The University Board of Trustees gathered with administrators, faculty, and students on the Medford/Somerville campus this past weekend to discuss issues ranging from campus improvements to community relations.
The focus of the weekend's meetings was the Fletcher School of Law and Diplomacy. Friday morning, the trustees were briefed on current events by Fletcher deans and professors.
The Board then divided into its three main committees to hear presentations by Fletcher administrators and the Tufts Community Union (TCU) Senate's Trustee Reps.
The University Advancement committee viewed Fletcher's new graphic identity, including a new logo and image campaign.
Trustee Rep. Jill Bier spoke to the committee about Tufts' relations with the surrounding communities, proposing a Community Day that would bring local residents to the campus and a student address each semester to the Medford and Somerville Boards of Aldermen on Tufts programs in the community. She also encouraged increased alumni participation in the Alumni Network to make more relationships between current students and Tufts graduates.
The Academic Affairs committee heard a presentation by Fletcher deans about the challenges facing the school. This was followed by Trustee Rep. Joe Coletti's presentation about the pitfalls of the current peer advising system and a recommendation for a more sustained role for peer advisors.
The Administration and Finance committee was presented with Fletcher's new master plan for remodeling and several requests for appropriations for renovations to the school. Trustee Rep. Daniel Kleinman presented the committee with a proposal to increase the use of information technology in classrooms by installing digital projectors and increasing training programs to help teachers better use the technology.
At the Saturday morning meetings, Fletcher Dean Stephen Bosworth presented the school's new strategic plan, and the four new trustees, Karen Pritzker, Bill Richardson, Dr.
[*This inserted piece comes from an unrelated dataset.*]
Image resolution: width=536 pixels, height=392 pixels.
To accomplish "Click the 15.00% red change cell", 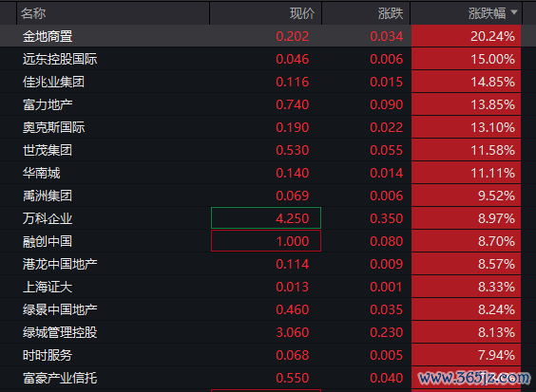I will coord(466,59).
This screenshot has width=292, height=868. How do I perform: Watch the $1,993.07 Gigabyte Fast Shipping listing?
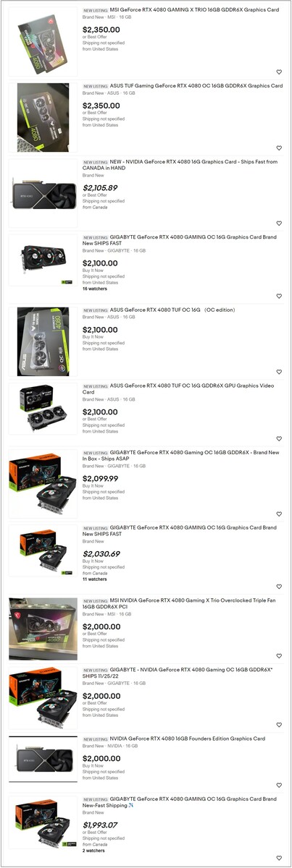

Alfred Tauber, and Bill Thompson, Jr., were installed. Only Richardson, the Governor of New Mexico, could not attend.
The meeting was followed by a lunch with administrators, faculty, and students from each of Tufts' schools. A popular topic of conversation at the luncheon was the housing shortage on the Medford/Somerville campus and the difficulty of building Sophia Gordon Hall. Professors Row, the location of the dorm, is a historic district.
During lunch discussions, Board Vice-Chair Joe Neubauer, the Chairman of Aramark, said the battle over the new dorm should be viewed in the broader scope of relations with the surrounding communities.
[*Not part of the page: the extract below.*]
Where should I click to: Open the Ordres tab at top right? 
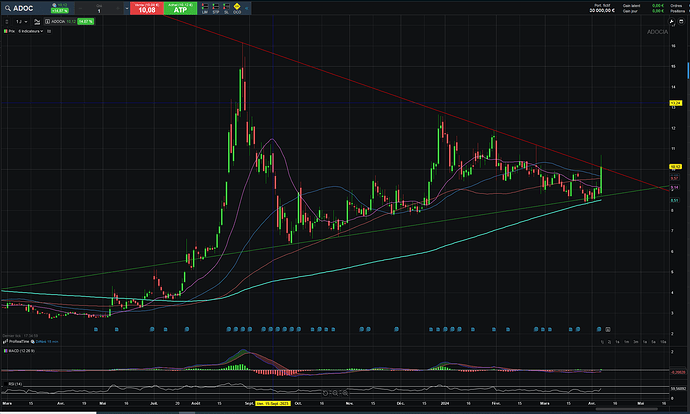[676, 6]
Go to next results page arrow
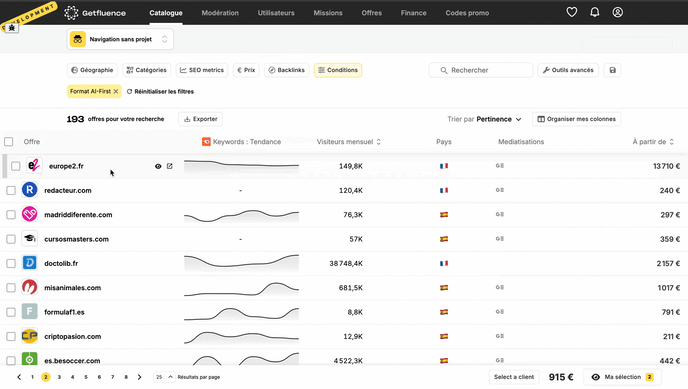Image resolution: width=688 pixels, height=389 pixels. click(140, 377)
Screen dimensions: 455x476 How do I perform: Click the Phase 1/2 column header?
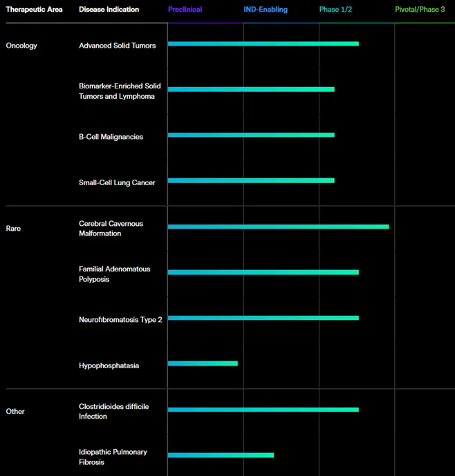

"This is not a one-building issue," he said. "It's a question of whether we're going to be able to move forward."
Neubauer said that "if Tufts were well-endowed 30 or 40 years ago and had some foresight, it could have bought up all the land around it" similar to the University of Chicago.
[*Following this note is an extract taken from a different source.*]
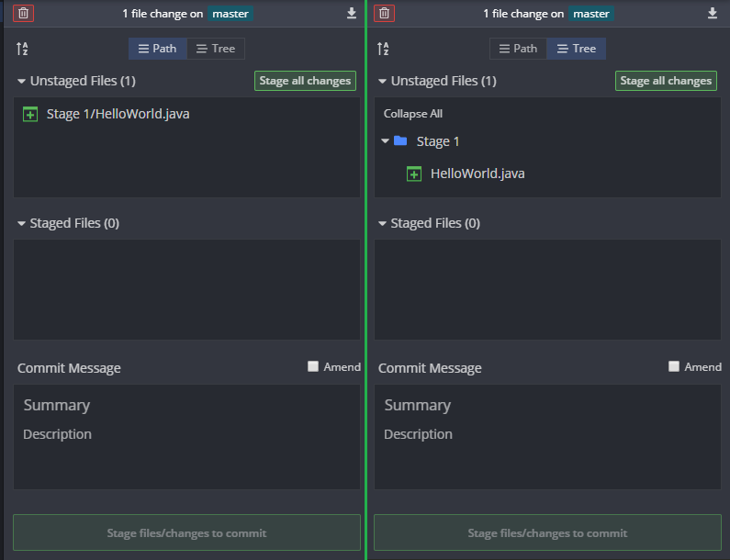Click green plus icon beside Stage 1/HelloWorld.java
Director of Student Activities Jodie Nealley addressed the problem of "trying to do a master plan for this place, being landlocked."
Planning the capacity of new dorms requires a good deal of guesswork, Neubauer said, and empty rooms are worse for the University than a housing shortage. "The University is in the resource allocation business," he said. "If the beds don't produce any revenue, that's a wasted asset."
When asked by second-year Dental School student Matt Feeley why the University does not purchase more housing for students on the Boston campus to make the Chinatown neighborhood safer, President Larry Bacow said, "Every time we say we want to change a community that's very tight, that's a very threatening statement."
In reaction to Coletti's presentation, one topic of conversation was the quality of advising at Tufts. With several advising options already available for entering undergraduates, Trustee Joyce Barsam, a French professor at Northeastern University who has been on the Board since 1994, questioned whether "you add another layer of bureaucracy and invent something new, or do you fix what you've got?"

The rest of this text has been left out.